As well as designing patterns, Ivy works full time at the New York yarn company Brooklyn Tweed, which recently moved part of its operations to Maine. She racks up another dozen or so hours each week knitting to develop her creations. She writes about knitting, designing, spinning, and more on her blog, Where the Red-Winged Blackbird Flies. “I love every aspect of the knitting business,” she says.

Even with a following, the economics of being a knitting designer are hard. She supplements her income by giving workshops and presentations, as well as appearing at knitting retreats, both here and in Europe.

“The main goal with designing is to establish a reputation so that the residual income on patterns eventually — very eventually — covers the man hours in place,” she says. “It’s a career you pursue because you love it.”

The Manufacturer

Swans Island Company is easy to miss. Located on Route 1 a few miles beyond Lincolnville Beach, the diminutive 1780 farmhouse with a border of pink and purple flowers flanking the front door could easily be mistaken for someone’s home. Which, in fact, it was for Bill Laurita and his wife, Jody, after he and his partners bought the company in 2003 and moved it from the eponymous island to Northport. A small apartment upstairs housed the couple for 2 1/2 years while they acquainted themselves with all aspects of the business. Created almost as a hobby by two retired lawyers 10 years before, the company’s hand-loomed blankets were already famous, having been awarded a Smithsonian Blue Ribbon for Craft. “We fell in love with the aesthetic and the craft,” Laurita says, “and we wanted to make it profitable without renouncing its essential nature.” That meant “not cutting corners, charging what it costs to make the blankets, and keeping it local.”

Today the company makes 1,000 blankets and throws each year, some priced as high as $1,000. All weaving and dying is done in the small barns behind the farmhouse. But as the company has expanded from blankets to wraps, yarns, and knits, Maine can no longer provide sufficient fiber, so it buys most of its fleece out of state. The fleeces are sent to the same Vermont spinnery that Kelly Corbett uses. The yarns are then dyed onsite, using natural dyes, such blues from the indigo plant and reds from the shell of the cochineal beetle. Each dye lot is slightly different. “That’s one of the beauties,” Laurita says. “What is beauty anyhow? Is it having things always the same?”

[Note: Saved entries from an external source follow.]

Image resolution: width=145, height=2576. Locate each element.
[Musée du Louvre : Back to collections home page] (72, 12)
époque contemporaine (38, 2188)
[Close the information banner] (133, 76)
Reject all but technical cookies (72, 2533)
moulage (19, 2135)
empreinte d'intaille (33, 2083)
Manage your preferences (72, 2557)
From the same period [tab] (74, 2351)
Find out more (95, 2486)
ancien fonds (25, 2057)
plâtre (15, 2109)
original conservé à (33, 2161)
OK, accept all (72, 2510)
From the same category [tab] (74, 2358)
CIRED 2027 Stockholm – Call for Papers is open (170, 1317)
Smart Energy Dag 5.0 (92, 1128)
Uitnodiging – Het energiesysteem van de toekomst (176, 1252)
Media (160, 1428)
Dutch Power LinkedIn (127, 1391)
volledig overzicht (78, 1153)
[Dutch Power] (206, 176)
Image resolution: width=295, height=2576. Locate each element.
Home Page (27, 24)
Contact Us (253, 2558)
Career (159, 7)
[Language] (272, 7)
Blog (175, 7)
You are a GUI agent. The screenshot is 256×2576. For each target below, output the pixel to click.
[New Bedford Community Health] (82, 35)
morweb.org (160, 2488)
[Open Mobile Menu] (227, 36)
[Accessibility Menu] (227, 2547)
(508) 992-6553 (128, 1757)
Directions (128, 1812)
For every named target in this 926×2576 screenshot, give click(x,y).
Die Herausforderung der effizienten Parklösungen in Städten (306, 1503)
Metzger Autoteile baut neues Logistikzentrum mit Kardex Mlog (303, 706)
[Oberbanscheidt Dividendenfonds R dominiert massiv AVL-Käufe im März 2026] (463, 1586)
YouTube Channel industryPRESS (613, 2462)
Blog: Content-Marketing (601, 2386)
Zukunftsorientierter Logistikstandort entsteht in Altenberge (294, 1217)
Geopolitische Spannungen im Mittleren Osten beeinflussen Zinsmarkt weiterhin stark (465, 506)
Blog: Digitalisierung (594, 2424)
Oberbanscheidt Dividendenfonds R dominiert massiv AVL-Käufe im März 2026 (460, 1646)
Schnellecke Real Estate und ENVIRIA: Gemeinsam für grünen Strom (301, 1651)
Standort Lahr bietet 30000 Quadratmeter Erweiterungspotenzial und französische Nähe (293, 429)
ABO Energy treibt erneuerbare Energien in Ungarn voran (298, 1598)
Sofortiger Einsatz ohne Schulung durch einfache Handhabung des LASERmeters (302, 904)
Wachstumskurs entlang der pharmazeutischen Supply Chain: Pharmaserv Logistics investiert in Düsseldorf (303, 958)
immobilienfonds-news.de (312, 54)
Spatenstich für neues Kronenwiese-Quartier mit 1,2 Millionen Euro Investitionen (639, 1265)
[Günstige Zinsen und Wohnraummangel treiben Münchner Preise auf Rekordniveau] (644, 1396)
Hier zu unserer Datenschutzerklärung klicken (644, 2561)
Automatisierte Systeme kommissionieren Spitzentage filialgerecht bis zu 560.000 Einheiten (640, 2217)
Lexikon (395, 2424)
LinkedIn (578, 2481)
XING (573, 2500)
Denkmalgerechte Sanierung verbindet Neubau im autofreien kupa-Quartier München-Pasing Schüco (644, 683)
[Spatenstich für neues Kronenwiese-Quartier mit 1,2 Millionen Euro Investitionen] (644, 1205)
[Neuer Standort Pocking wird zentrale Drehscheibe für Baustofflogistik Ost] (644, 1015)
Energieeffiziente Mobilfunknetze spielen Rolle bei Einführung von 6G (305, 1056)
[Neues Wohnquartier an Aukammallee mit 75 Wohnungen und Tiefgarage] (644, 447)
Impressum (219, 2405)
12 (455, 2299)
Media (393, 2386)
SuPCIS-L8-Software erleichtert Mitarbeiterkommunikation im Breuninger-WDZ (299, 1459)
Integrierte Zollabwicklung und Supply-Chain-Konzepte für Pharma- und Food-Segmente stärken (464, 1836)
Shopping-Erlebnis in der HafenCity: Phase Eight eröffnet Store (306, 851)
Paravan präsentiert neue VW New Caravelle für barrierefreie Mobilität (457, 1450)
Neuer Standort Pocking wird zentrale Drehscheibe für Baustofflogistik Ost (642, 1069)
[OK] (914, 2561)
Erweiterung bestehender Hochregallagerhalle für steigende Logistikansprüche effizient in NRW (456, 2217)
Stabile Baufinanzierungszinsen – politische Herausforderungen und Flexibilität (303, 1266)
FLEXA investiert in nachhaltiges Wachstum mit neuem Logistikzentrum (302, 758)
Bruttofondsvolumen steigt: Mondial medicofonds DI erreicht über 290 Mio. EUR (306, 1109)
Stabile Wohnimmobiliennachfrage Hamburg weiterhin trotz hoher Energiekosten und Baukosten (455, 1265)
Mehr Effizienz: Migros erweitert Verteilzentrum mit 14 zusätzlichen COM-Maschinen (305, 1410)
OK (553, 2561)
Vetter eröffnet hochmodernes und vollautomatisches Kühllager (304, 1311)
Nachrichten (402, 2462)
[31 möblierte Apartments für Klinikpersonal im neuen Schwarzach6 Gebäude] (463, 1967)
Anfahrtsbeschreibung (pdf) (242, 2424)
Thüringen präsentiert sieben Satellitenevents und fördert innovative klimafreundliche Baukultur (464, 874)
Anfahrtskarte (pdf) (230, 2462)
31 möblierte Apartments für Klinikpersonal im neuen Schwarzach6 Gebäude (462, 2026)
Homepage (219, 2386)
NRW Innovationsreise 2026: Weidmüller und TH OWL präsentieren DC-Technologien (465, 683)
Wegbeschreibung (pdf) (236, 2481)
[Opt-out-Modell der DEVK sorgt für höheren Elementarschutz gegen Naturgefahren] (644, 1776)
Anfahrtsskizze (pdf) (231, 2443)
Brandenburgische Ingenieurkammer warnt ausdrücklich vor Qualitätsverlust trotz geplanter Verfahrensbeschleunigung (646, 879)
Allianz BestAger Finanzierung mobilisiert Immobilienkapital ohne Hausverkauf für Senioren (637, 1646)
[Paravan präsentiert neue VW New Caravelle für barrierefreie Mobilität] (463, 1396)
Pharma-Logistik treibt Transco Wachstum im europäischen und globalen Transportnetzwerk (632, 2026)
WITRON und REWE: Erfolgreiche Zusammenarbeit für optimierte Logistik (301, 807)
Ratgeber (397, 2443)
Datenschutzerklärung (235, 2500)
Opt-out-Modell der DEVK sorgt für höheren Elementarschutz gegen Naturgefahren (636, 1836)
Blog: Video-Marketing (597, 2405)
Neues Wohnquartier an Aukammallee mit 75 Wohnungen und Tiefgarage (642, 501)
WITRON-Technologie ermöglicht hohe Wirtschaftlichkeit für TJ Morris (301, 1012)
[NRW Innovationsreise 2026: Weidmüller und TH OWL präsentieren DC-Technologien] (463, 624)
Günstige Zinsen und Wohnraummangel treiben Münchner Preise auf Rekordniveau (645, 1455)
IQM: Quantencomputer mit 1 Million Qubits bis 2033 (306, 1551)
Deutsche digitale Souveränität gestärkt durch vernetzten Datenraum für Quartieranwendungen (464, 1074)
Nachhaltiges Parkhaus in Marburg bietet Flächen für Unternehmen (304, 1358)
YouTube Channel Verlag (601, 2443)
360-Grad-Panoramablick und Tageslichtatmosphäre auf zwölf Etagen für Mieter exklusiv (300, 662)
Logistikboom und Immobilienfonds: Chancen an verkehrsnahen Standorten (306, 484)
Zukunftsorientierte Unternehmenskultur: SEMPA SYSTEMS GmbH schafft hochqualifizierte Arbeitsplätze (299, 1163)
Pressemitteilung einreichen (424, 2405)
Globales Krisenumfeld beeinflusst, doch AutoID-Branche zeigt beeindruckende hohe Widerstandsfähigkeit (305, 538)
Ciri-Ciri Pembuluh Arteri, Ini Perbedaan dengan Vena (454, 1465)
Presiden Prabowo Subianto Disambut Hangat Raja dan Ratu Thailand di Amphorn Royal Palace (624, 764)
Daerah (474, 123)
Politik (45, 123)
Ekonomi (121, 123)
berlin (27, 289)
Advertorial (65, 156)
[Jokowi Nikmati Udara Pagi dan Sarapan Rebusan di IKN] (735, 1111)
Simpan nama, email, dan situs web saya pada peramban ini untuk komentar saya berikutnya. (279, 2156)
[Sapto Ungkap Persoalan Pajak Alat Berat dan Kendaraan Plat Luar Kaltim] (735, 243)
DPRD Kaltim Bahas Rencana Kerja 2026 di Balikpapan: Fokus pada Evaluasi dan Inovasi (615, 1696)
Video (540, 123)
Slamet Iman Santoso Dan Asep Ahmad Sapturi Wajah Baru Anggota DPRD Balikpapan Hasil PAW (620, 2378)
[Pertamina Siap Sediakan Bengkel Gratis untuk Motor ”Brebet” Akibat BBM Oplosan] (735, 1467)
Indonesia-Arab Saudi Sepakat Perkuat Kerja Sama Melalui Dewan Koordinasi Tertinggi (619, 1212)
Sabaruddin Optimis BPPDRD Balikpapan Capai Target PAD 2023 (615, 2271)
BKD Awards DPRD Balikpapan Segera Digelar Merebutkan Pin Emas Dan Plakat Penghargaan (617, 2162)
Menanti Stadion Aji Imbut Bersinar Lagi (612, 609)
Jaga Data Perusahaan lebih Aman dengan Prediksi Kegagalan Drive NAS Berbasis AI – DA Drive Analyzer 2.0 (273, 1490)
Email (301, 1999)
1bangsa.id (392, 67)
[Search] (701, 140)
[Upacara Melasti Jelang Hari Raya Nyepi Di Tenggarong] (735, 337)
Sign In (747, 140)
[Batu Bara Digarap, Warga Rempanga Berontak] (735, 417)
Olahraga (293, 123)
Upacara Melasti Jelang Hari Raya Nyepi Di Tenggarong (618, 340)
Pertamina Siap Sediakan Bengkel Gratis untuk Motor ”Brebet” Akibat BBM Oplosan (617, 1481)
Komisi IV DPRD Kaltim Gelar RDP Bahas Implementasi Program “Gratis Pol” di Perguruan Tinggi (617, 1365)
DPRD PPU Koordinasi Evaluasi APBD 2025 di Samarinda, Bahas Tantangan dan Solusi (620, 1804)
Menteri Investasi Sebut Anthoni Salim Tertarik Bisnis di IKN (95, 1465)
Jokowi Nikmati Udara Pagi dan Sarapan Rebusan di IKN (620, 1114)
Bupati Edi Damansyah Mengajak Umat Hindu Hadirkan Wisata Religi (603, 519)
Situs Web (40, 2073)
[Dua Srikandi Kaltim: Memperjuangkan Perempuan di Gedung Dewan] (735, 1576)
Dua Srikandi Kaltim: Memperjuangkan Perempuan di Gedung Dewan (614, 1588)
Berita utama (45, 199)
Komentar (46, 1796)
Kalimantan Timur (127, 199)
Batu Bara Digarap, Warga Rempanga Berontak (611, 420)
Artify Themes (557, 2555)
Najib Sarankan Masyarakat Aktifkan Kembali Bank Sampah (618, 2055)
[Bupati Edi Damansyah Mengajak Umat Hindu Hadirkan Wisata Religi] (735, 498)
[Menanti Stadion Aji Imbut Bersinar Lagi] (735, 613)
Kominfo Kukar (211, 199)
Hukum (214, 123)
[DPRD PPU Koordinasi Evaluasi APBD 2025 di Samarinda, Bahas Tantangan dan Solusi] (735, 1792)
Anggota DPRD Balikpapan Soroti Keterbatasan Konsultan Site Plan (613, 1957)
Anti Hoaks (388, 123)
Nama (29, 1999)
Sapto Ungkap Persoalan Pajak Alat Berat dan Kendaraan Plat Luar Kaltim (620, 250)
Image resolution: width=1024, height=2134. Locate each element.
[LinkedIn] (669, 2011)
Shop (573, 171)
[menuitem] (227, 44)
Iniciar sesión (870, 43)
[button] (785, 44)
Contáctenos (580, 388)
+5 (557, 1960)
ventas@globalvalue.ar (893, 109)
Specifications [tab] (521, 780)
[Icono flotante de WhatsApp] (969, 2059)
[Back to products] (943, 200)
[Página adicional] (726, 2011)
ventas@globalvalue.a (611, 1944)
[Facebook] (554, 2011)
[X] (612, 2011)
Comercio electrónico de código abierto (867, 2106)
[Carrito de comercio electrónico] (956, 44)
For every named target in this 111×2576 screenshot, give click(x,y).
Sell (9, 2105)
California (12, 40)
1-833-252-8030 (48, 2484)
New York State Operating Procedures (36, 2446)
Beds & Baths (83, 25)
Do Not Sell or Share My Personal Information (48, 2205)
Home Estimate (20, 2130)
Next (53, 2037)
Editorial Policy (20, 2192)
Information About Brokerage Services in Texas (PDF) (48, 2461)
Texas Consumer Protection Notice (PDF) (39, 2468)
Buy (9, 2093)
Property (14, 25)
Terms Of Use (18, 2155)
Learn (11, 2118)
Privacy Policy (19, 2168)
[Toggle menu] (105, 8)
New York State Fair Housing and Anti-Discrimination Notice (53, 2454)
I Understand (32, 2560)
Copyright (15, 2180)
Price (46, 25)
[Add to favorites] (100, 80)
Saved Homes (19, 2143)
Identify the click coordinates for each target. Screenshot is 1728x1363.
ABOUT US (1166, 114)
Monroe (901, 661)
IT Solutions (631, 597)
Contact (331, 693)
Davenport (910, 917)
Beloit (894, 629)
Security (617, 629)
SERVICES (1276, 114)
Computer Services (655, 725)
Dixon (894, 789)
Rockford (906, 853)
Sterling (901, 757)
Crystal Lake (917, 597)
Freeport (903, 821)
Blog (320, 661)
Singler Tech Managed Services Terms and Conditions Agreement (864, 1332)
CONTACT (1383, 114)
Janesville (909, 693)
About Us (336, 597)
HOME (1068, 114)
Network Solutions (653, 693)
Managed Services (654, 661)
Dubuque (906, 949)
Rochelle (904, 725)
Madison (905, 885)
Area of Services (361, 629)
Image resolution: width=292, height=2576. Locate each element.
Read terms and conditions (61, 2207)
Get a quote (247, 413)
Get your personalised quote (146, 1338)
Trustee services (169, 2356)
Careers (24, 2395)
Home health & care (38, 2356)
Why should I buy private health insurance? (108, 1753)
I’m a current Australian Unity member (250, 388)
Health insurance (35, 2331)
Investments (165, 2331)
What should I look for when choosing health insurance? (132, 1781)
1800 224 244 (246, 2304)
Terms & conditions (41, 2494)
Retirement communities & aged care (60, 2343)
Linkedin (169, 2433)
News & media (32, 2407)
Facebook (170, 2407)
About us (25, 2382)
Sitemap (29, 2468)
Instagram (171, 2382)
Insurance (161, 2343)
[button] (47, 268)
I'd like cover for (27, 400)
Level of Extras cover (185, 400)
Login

Once dry, the yarn passes to the weaving studio, where weavers hand-loom each blanket. Warping a loom for a king-size double-weave blanket requires 3,456 knots tied by hand; weaving the blanket takes five to six hours. Finally, artisans use surgical tweezers to remove any bits of straw and grass that may yet be stuck in the woven wool.

“I’d like for fiber to get closer to where food has gone, where consumers want to know where the color and fiber in their clothing come from,” Laurita says. “We don’t ingest clothing the way we eat food, but it does touch our skin, and how it is made impacts our planet. It matters where things come from.”